Stored entries:
☆ ☆ ☆ ☆ ☆

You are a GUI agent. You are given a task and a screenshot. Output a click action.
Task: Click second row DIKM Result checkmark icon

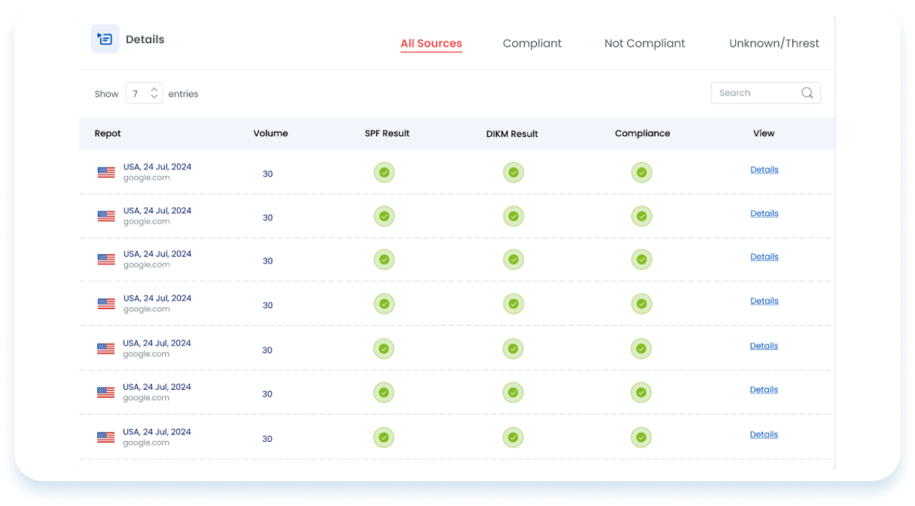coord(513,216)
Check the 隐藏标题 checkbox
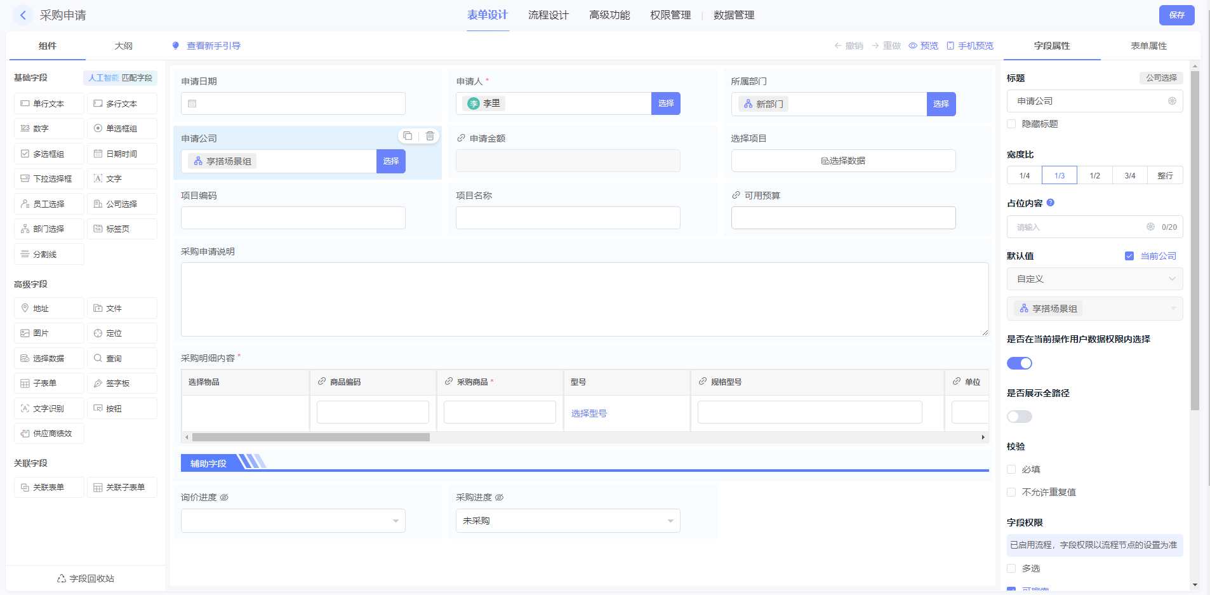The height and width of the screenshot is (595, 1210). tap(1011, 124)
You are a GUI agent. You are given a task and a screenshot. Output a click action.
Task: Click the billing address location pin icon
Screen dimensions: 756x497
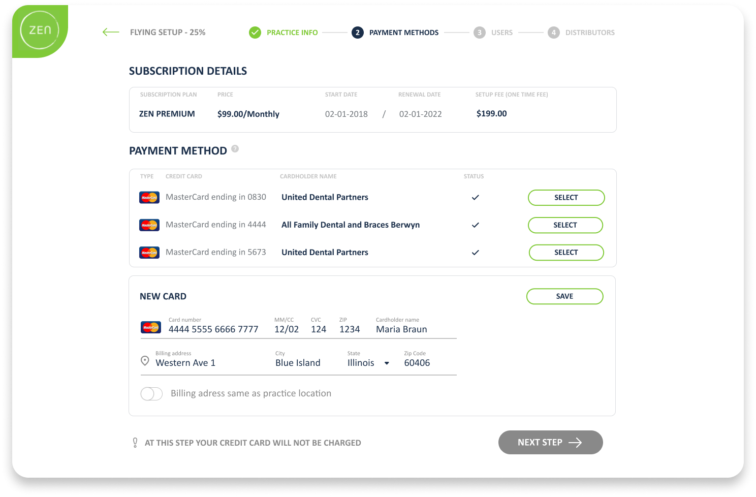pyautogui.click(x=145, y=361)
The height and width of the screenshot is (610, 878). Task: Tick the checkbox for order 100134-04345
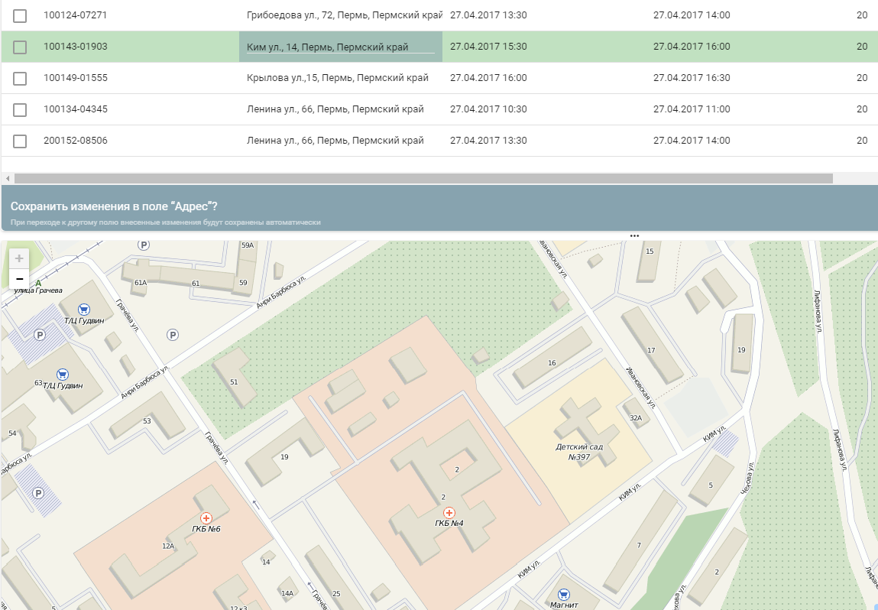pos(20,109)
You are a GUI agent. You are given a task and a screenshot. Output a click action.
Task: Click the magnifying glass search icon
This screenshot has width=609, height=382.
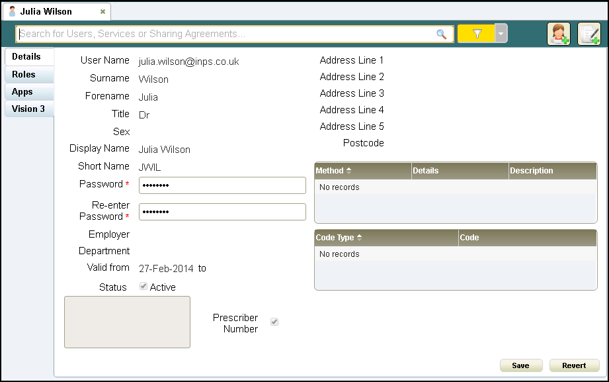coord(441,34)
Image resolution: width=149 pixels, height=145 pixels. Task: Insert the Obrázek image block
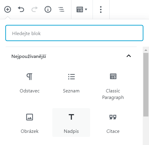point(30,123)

☆ ☆ ☆ ☆ ☆

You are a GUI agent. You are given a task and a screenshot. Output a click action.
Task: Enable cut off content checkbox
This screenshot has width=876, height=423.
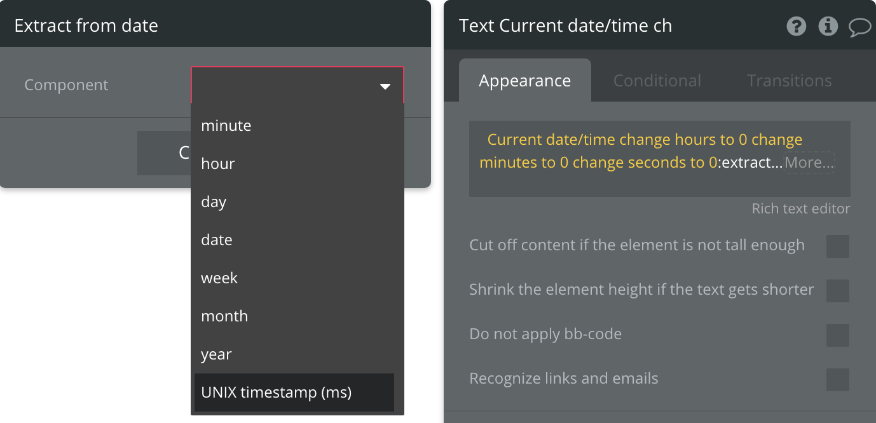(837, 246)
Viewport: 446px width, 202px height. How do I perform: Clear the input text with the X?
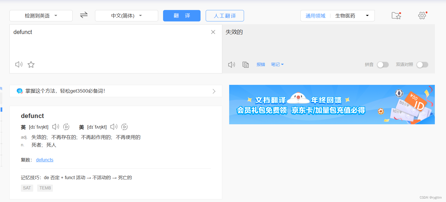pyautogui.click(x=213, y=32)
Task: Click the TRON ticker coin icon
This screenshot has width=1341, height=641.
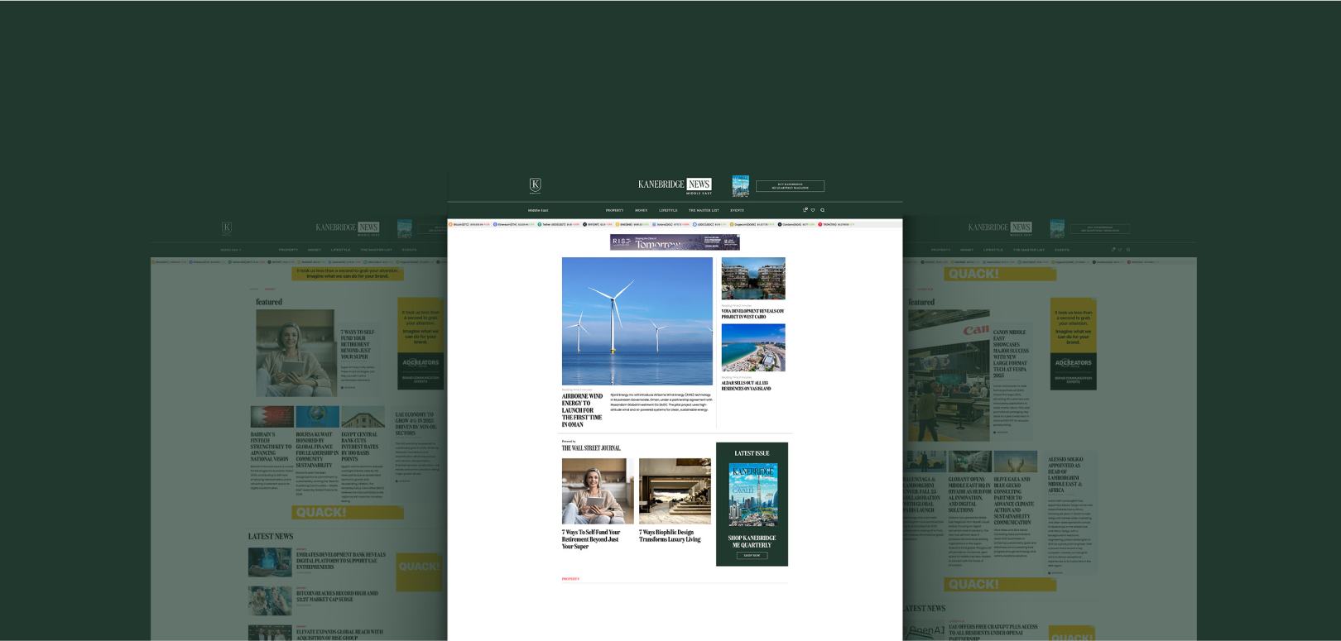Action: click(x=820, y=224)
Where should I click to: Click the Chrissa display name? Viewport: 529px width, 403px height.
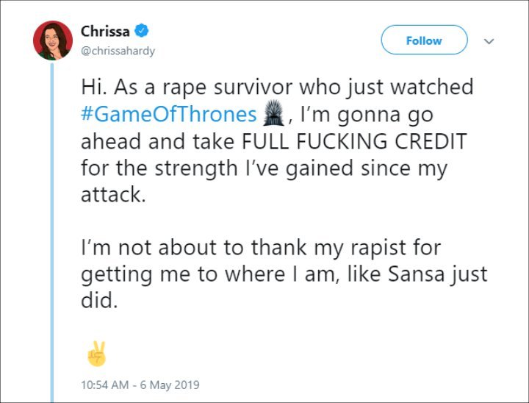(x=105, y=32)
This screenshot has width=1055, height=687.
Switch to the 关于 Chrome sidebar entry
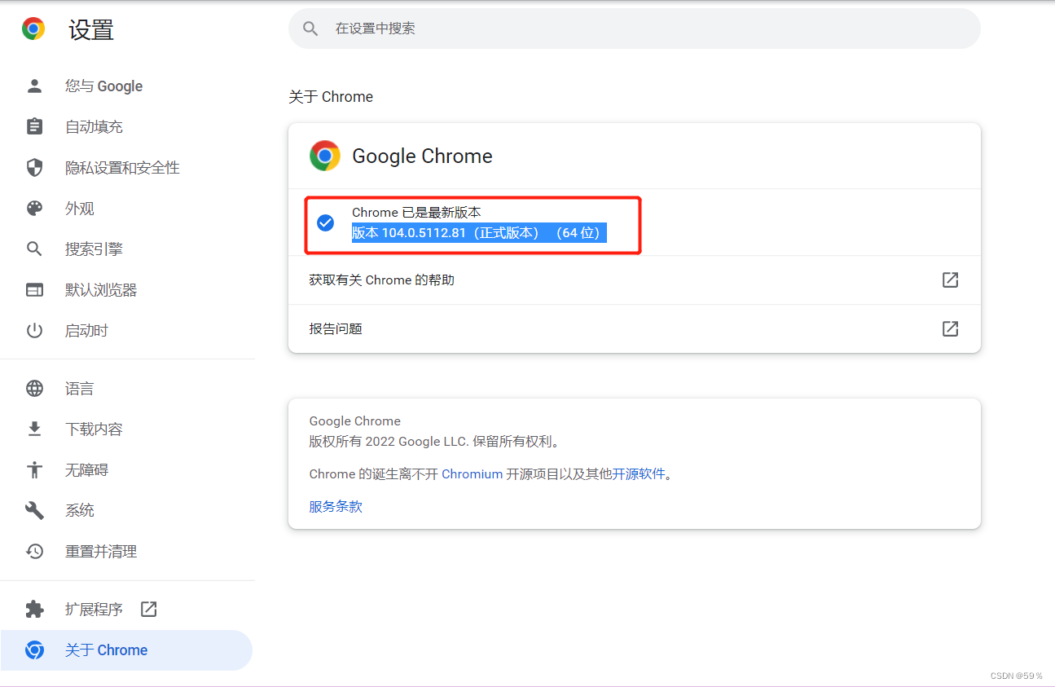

☆ ☆ ☆ ☆ ☆

Instructions to follow: Please copy the lines above exactly, starting at the line that holds "Task: Click the TRON ticker coin icon" and ending at the line that holds "Switch to the 关于 Chrome sidebar entry"; include both, but no pictures.

The answer:
Task: Click the TRON ticker coin icon
This screenshot has width=1341, height=641.
Action: click(x=820, y=224)
Where should I click to: Click the Chrissa display name? Viewport: 529px width, 403px height.
(x=105, y=32)
This screenshot has width=1055, height=687.
Switch to the 关于 Chrome sidebar entry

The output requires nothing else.